Paul Goble
Staunton, January 12 – At the first session after the holidays of the trial of the Ingush seven, prosecutors continued to insert into the record information that has nothing to do with the charges to suggest lengthy pre-trial detentions were justified and they have a real case and not just political one, according to lawyers (fortanga.org/2021/01/zashhita-liderov-ingushskogo-protesta-ukazala-na-nepodgotovlennost-obvineniya/).
When witnesses were allowed to speak, they undercut the prosecutors’ arguments by pointing out that all seven of those now charged with organizing an extremist group and attacking siloviki had instead called on those around them at the March 29, 2019 protest to keep their actions within the bounds of the law (kavkaz-uzel.eu/articles/358556/).

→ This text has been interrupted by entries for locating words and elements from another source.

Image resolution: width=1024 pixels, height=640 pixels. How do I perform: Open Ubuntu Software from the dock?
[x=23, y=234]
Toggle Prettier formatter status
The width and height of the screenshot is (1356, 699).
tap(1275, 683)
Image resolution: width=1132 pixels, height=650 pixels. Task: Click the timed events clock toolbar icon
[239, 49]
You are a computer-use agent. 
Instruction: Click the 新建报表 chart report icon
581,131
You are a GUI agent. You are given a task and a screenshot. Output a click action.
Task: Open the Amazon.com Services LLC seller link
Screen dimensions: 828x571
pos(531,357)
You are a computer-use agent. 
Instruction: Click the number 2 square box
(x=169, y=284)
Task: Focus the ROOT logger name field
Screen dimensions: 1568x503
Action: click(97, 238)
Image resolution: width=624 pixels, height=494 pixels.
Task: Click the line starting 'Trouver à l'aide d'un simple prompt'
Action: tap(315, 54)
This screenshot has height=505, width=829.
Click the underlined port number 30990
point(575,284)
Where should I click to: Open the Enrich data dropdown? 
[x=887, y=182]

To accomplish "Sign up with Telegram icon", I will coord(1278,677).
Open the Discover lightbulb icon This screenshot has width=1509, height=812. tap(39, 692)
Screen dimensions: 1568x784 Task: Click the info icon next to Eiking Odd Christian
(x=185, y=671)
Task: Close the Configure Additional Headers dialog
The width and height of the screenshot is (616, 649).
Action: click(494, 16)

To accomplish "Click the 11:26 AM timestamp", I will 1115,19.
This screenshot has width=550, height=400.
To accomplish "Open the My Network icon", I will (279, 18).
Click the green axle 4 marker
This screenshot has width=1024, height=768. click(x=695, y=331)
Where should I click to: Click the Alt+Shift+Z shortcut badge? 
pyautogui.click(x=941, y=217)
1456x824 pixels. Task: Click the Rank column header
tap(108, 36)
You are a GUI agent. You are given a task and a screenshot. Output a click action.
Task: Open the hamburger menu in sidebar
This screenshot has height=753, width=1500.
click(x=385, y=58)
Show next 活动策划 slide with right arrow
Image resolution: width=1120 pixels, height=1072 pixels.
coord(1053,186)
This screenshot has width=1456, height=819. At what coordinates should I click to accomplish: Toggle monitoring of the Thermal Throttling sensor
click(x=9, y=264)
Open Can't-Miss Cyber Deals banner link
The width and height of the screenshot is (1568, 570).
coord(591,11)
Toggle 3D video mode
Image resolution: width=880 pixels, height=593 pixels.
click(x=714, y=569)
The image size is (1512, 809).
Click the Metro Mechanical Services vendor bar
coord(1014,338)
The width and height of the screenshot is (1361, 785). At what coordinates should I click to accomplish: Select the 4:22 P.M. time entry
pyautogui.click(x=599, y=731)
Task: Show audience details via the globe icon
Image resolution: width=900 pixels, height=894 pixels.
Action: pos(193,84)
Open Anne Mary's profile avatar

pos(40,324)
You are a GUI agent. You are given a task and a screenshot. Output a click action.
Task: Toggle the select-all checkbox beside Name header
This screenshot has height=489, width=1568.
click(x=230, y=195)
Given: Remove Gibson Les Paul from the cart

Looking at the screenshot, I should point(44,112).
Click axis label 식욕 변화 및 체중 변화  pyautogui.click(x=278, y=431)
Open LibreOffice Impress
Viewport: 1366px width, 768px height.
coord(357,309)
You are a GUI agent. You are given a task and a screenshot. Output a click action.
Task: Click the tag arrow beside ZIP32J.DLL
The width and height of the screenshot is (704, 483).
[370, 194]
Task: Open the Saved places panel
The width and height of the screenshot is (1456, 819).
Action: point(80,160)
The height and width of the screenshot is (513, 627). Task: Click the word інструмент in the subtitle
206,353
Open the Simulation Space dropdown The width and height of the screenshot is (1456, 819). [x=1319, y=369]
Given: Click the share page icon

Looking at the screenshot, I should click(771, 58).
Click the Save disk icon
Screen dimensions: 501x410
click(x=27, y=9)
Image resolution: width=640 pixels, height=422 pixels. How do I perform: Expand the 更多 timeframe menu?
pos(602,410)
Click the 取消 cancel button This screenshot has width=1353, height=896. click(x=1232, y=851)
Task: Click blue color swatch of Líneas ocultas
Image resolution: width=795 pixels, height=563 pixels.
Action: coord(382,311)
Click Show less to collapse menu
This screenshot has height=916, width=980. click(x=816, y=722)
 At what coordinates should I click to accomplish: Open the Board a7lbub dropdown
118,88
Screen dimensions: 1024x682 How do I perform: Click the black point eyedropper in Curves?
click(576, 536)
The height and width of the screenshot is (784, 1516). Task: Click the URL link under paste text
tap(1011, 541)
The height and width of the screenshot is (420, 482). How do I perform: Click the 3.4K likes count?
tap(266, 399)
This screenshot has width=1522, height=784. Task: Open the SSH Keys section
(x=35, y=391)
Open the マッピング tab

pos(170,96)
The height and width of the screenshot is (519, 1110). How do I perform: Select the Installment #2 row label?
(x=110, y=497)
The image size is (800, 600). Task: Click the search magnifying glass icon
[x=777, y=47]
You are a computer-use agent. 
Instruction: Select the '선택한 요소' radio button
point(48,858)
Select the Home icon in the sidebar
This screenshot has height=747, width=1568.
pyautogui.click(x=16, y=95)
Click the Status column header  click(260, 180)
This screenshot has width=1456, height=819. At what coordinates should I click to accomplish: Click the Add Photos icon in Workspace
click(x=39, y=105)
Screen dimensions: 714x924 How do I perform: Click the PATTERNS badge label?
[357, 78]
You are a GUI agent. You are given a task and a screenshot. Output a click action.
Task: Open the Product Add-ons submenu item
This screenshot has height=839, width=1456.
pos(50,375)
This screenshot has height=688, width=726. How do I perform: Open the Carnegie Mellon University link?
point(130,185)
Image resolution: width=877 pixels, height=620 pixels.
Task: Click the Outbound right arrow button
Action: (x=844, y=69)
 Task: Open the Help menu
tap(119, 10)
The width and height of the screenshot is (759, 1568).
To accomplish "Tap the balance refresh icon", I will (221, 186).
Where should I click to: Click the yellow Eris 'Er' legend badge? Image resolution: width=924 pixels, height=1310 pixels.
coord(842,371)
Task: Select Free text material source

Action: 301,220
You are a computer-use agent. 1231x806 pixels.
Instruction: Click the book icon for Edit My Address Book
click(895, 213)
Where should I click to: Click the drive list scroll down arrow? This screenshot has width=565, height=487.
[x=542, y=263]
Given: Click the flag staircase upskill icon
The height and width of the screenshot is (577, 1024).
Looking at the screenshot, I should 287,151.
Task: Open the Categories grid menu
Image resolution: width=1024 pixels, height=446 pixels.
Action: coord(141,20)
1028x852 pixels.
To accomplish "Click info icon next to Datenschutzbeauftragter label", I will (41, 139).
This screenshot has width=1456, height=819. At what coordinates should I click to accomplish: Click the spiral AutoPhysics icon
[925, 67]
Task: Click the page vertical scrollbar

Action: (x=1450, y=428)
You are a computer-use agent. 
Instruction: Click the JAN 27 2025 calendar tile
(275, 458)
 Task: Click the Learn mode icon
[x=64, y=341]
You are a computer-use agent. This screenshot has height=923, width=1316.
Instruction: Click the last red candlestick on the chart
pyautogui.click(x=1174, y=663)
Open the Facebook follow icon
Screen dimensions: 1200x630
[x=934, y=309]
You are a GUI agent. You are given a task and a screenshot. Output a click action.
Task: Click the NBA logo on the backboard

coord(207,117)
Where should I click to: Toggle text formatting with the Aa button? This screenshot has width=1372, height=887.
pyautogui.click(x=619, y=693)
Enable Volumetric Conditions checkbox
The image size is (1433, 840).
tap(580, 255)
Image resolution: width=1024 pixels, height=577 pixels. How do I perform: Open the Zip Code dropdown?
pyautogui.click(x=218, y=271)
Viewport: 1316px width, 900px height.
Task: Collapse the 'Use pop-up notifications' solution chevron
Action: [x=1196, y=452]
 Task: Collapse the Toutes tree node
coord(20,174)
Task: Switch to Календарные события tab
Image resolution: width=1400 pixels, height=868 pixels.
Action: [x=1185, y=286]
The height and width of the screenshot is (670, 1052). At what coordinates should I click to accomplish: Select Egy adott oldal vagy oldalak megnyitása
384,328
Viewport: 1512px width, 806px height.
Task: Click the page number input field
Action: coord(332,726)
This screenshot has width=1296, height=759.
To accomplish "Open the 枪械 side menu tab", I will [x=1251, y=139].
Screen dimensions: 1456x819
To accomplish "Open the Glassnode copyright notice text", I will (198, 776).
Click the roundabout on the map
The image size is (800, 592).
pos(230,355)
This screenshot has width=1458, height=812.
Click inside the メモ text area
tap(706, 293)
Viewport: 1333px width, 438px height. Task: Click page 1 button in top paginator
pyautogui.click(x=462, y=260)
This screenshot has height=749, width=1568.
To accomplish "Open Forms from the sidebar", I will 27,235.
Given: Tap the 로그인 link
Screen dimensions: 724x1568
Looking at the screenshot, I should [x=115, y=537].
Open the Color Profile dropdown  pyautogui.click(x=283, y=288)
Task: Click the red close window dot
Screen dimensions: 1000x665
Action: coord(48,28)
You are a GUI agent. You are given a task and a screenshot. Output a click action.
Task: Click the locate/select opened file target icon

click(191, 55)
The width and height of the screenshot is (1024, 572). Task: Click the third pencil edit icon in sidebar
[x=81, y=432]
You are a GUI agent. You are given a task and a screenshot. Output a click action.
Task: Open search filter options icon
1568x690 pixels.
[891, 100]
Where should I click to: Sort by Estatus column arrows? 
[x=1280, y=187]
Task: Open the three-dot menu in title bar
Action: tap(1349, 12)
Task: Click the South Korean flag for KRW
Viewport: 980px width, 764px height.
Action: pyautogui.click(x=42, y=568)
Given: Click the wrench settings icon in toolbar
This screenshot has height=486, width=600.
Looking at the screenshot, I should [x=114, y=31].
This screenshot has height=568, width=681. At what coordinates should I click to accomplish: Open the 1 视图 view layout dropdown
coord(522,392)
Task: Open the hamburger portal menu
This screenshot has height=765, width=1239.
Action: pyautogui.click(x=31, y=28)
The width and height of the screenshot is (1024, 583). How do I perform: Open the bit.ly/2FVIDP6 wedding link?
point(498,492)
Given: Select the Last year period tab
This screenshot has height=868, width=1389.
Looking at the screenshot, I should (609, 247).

Meanwhile, the Kavkaz-Uzel news agency surveyed Russian experts about the Chechen-Ingush blood feud case (kavkaz-uzel.eu/articles/358521/). They offered three main conclusions: First, they said, the Chechen authorities had played up the possibility of a blood feud to impose even more repressive measures against Ingush in Chechnya.
Second, both the murder and the negotiations intended to prevent a blood feud from spreading highlighted the extent to which the change of the Ingush-Chechen border remains a matter of extreme concern among Ingush who view that accord between former republic head Yunus-Bek Yevkurov and Ramzan Kadyrov as an act of national betrayal.
And third, the chief negotiators for the two sides, parliamentarians and the mufti on the Chechen one and teips on the Ingush side show that the government and the muftiate play a much smaller role in the life of Ingush society than do these same institutions in Chechnya and thus avoid getting involved where their weakness is displayed.